STATED TASK A: According to the supermarket article, by what percentage has Sainsbury's cut its Basic range?

--- START PROVIDED TEXT ---

Published 21/10/2015

Supermarkets have quietly axed up to a fifth of economy range items - despite claiming to help cash-strapped families
Supermarkets have quietly axed up to a fifth of economy range items - despite claiming to help cash-strapped families

Supermarkets have quietly axed up to a fifth of economy range items - despite claiming to help cash-strapped families.

The products in question include bread, baby products, fruit, vegetables and ready meals.

The shopping website MySupermarket.co.uk has revealed that Tesco has stopped 21% of its Everday Value range, while Sainsbury's has cut its Basic range by 15% and Asda Smart Price is down by 7%.

This comes as Tesco launches a new Brand Guarantee scheme to see customers refunded with cash straight from the till if their basket of goods is cheaper elsewhere.

Ulster University retail expert Donald McFetridge said consumers were getting a raw deal.

"Shoppers are the casualties of supermarkets desperate to claw back profits," he said.

--- END PROVIDED TEXT ---

STATED TASK B: Echo every entry below line for line without changing anything, and leave the picture out of your answer.

--- START RECORDS FOR THE EXERCISE ---

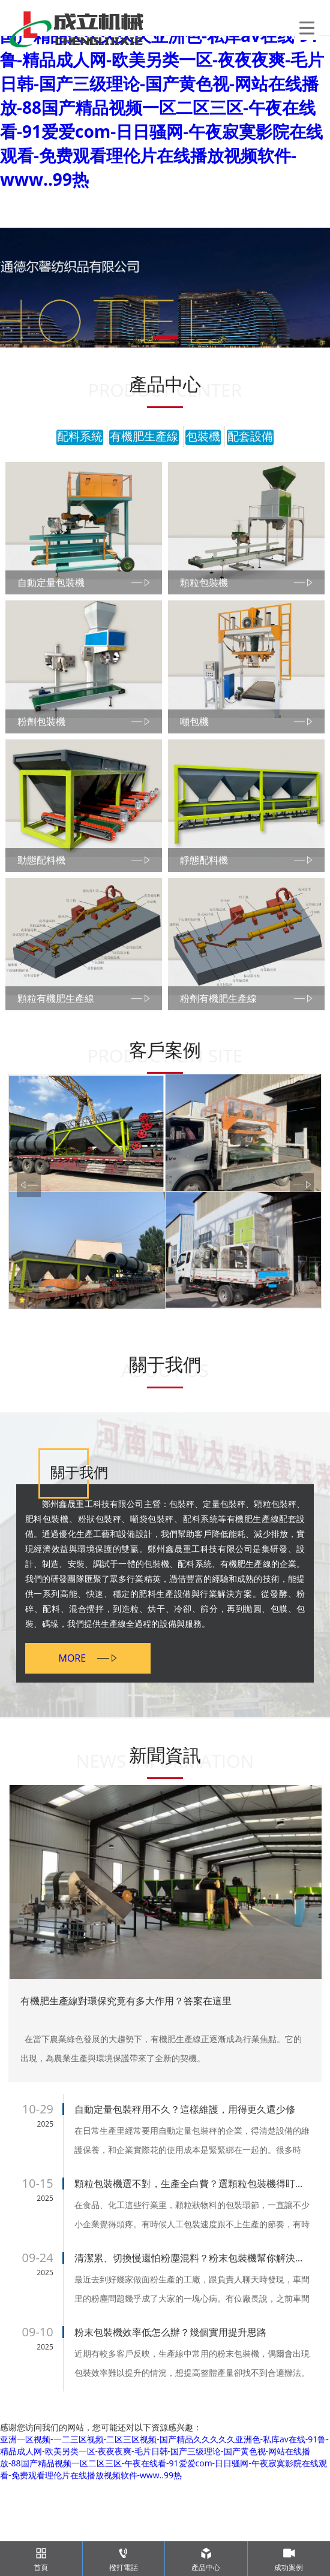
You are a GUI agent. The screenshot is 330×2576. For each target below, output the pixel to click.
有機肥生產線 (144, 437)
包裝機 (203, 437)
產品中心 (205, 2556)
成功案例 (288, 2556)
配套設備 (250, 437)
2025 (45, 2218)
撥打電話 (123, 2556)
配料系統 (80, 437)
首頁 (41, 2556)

--- END RECORDS FOR THE EXERCISE ---

FULL OUTPUT A: 15%

FULL OUTPUT B:
You are a GUI agent. The screenshot is 330×2576. For each target below, output the pixel to click.
有機肥生產線 (144, 437)
包裝機 (203, 437)
產品中心 (205, 2556)
成功案例 (288, 2556)
配套設備 (250, 437)
2025 (45, 2218)
撥打電話 (123, 2556)
配料系統 (80, 437)
首頁 (41, 2556)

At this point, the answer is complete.